(Data provided Opens)
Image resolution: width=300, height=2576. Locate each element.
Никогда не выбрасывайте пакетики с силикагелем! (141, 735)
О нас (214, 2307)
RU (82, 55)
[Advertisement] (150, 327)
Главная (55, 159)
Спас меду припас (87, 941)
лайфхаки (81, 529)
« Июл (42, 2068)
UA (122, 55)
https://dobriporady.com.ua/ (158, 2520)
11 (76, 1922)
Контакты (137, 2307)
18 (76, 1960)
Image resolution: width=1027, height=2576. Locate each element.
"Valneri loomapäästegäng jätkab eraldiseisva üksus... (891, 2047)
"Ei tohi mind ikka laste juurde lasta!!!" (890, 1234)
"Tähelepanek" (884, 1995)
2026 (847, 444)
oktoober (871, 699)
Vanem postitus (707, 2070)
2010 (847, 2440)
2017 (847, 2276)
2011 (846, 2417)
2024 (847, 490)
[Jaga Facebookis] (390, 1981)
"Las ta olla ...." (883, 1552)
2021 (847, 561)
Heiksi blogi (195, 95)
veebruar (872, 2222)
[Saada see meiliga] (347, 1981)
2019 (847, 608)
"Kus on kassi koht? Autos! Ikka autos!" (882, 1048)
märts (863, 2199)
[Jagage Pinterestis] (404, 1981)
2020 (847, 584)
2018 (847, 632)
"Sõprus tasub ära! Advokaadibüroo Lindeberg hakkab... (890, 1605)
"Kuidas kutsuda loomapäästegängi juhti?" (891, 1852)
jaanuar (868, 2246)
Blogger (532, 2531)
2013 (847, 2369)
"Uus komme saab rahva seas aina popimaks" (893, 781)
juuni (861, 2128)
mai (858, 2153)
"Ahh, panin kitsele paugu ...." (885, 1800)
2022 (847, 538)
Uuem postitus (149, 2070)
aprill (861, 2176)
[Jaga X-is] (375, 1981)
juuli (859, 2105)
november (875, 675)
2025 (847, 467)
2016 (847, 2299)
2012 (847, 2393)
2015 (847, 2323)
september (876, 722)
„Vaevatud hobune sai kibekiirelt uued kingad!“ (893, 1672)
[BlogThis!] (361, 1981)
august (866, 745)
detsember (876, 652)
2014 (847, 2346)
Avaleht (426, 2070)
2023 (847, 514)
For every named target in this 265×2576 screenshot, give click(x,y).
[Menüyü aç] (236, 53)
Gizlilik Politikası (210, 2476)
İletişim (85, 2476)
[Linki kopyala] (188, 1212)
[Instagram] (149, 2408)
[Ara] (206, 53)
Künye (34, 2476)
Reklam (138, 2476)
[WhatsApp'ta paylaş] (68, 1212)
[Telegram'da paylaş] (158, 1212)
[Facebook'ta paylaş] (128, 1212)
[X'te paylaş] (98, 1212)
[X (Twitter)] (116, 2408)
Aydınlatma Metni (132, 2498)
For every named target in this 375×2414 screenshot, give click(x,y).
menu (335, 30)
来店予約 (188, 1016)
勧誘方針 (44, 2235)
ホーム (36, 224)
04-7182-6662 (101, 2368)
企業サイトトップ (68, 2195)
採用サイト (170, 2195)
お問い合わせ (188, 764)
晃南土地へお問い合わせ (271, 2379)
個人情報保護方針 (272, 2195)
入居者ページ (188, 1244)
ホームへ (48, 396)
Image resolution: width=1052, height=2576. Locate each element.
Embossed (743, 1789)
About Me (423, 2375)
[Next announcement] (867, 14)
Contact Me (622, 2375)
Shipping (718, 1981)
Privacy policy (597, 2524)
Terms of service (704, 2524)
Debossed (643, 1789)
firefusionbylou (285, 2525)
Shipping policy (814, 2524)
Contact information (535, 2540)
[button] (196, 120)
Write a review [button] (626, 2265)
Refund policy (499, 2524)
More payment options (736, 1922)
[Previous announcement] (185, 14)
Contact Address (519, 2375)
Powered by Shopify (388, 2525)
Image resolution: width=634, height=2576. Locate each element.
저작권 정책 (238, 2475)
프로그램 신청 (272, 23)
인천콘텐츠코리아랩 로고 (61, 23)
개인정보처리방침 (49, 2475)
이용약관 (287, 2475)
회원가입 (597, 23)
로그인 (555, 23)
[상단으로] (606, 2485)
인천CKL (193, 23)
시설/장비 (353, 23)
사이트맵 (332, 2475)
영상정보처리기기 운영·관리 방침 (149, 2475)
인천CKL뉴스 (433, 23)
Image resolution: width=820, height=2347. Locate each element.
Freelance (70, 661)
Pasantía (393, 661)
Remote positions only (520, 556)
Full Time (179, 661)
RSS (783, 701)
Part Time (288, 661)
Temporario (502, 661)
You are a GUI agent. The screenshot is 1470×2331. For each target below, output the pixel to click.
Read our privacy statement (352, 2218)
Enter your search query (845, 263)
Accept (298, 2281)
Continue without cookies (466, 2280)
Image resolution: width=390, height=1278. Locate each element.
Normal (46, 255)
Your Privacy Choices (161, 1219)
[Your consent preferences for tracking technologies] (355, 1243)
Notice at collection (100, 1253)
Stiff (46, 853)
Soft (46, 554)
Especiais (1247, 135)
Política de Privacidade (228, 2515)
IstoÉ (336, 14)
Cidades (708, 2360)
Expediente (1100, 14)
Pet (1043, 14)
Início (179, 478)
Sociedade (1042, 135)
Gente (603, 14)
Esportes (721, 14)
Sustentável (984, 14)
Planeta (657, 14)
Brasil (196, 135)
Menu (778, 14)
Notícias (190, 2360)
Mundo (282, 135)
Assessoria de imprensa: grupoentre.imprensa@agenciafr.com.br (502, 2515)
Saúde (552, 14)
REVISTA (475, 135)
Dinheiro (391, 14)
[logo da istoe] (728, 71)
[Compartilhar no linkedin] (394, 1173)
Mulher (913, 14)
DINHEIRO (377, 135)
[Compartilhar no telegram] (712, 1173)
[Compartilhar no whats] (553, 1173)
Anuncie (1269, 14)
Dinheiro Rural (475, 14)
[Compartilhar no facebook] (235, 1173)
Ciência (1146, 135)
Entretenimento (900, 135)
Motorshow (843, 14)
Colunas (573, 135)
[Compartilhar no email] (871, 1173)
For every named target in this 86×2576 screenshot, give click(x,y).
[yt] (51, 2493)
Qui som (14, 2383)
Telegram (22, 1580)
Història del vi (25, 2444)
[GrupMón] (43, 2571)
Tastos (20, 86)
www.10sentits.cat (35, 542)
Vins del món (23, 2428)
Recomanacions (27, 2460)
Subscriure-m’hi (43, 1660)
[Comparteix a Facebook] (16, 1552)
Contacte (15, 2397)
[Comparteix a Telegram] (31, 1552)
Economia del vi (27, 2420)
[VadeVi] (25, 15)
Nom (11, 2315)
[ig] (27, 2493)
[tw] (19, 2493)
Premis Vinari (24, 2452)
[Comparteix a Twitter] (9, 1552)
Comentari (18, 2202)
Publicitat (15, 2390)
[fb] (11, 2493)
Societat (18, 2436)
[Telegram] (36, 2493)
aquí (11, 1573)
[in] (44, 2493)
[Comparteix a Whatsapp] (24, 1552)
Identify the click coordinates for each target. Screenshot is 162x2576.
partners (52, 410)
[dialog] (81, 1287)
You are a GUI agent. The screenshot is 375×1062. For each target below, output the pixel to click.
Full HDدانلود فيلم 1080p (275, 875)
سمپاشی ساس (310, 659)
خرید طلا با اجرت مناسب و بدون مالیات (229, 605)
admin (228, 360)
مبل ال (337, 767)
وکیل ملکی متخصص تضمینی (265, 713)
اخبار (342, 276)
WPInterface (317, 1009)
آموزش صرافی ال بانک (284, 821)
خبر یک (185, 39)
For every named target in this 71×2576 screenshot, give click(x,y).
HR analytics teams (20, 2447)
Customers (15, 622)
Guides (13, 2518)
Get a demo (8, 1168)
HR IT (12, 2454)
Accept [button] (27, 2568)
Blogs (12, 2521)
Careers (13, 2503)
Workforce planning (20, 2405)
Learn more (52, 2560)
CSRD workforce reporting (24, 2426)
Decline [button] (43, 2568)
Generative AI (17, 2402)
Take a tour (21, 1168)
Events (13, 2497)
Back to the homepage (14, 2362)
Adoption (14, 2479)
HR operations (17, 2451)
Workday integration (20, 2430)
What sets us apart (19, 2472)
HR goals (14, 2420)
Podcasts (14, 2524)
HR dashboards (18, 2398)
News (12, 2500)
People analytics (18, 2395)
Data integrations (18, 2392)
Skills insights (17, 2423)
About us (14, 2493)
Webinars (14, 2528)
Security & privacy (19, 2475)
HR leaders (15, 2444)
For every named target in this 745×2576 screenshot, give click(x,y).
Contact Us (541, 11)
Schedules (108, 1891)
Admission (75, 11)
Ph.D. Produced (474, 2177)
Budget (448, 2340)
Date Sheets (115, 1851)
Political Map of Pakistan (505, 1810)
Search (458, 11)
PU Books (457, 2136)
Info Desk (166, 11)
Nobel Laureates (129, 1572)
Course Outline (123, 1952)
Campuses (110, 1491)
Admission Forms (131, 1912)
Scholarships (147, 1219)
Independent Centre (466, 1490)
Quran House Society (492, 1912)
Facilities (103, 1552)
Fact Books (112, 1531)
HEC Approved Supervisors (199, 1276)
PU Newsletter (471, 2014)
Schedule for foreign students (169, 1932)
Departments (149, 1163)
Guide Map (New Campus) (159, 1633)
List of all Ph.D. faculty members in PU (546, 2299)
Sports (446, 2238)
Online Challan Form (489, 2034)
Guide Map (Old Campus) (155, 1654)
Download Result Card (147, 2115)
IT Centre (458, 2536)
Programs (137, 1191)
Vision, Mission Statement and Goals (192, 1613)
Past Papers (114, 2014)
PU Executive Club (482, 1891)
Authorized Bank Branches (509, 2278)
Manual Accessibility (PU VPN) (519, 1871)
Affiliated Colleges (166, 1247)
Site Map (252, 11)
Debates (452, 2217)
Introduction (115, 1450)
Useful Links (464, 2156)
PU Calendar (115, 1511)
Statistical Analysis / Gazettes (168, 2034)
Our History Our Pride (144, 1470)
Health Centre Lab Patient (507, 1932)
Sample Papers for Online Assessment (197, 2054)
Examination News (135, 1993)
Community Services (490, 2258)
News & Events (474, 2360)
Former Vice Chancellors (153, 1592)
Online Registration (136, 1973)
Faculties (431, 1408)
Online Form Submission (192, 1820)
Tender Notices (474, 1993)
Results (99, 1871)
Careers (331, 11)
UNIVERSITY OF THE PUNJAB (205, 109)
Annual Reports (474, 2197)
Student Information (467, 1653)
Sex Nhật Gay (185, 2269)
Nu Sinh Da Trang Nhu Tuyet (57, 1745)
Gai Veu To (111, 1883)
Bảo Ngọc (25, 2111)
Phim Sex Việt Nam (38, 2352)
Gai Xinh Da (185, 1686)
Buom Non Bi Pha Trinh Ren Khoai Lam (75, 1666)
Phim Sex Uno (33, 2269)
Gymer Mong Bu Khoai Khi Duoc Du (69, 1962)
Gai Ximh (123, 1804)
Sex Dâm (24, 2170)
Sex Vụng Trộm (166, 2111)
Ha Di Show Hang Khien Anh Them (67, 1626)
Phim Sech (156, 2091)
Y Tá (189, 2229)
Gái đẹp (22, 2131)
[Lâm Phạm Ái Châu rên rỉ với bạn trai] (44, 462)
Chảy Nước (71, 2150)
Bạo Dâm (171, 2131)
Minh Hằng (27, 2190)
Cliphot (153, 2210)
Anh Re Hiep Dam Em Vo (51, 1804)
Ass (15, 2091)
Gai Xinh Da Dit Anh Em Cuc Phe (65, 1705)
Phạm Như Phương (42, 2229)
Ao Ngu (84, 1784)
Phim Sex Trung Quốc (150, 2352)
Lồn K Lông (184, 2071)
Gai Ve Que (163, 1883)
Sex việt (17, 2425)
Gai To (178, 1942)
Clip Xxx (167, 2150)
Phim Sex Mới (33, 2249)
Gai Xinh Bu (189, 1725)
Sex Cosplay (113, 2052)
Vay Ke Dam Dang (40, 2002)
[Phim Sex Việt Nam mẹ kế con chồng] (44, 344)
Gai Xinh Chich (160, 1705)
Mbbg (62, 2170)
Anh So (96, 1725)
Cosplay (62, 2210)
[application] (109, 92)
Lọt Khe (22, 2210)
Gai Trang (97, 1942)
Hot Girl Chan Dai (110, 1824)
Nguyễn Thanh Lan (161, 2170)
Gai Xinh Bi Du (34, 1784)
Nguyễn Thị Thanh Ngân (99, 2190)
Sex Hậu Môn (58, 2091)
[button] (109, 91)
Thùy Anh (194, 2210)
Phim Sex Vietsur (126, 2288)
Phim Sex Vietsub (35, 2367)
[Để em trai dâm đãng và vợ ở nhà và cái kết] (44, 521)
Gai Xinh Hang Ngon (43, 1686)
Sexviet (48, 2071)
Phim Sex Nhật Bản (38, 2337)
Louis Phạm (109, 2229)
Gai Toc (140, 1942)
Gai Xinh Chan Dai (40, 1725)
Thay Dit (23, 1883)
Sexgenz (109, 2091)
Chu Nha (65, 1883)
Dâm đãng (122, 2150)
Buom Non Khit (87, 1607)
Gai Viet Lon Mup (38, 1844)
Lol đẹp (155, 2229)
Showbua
(Data provided Closes)
■ **Task item**
Where the listing above reaches the line that contains "Image resolution: width=1027, height=2576.", start retyping, and finish with the line that contains "2017 (847, 2276)"; reproduce those lines exactly and no others.

■ **Response area**
Image resolution: width=1027, height=2576. Locate each element.
"Valneri loomapäästegäng jätkab eraldiseisva üksus... (891, 2047)
"Ei tohi mind ikka laste juurde lasta!!!" (890, 1234)
"Tähelepanek" (884, 1995)
2026 (847, 444)
oktoober (871, 699)
Vanem postitus (707, 2070)
2010 (847, 2440)
2017 (847, 2276)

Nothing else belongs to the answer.